If you're like nine out of ten people I talk to, your first question when I mention the Hopscotch Design Festival will be, "What's that?" When I reply that it's a daytime tech and design festival that's been running in the leadup to the Hopscotch Music Festival since 2014, you'll stare blankly, as if the words don't quite track.
Though spread through multiple venues and branded like the music festival, Hopscotch Design is ticketed separately. It draws a few hundred people each year, compared to the music festival's twenty-thousand-plus. This year, it runs Sep. 7 and 8 and costs $225, an astonishing price to me, but not, presumably, to people drawn to speakers like Google design manager Jonathan Lee.
It's no head-scratcher that an elite design conference has a limited audience and is hard to assimilate into the music festival's populist, punky brand. But meanwhile, a much smaller component of Hopscotch has grown immensely.

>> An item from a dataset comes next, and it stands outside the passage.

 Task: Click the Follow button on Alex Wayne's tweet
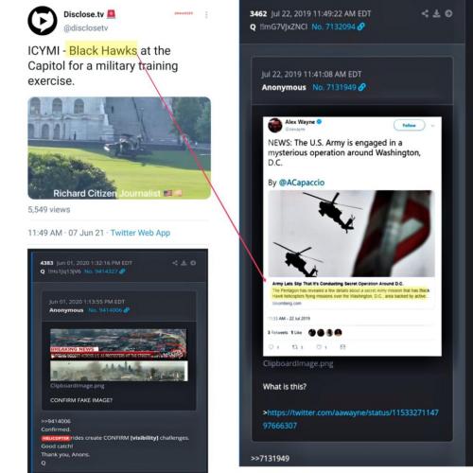[409, 125]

Since year one, the Hopscotch Music Festival has had a component for the display and sale of band posters known as Posterscotch. (Disclosure: current and former INDY staffers, including Christopher Williams, Steve Oliva, and Skillet Gilmore, are participants.) For years it focused on the wares of local artists, but it expanded last year to include national ones, too, by melding with Flatstock, an international series of the American Poster Institute that also appears at places like the Pitchfork Music Festival in Chicago and SXSW in Austin.
The shift lends an imprimatur of authority to a grassroots local effort, but Flatstock remains free to everyone in the lobby of the Raleigh Convention Center, regardless of whether they have Hopscotch tickets. Its growth tracks with the music festival's, from local ambition to national standby. Now that's good design.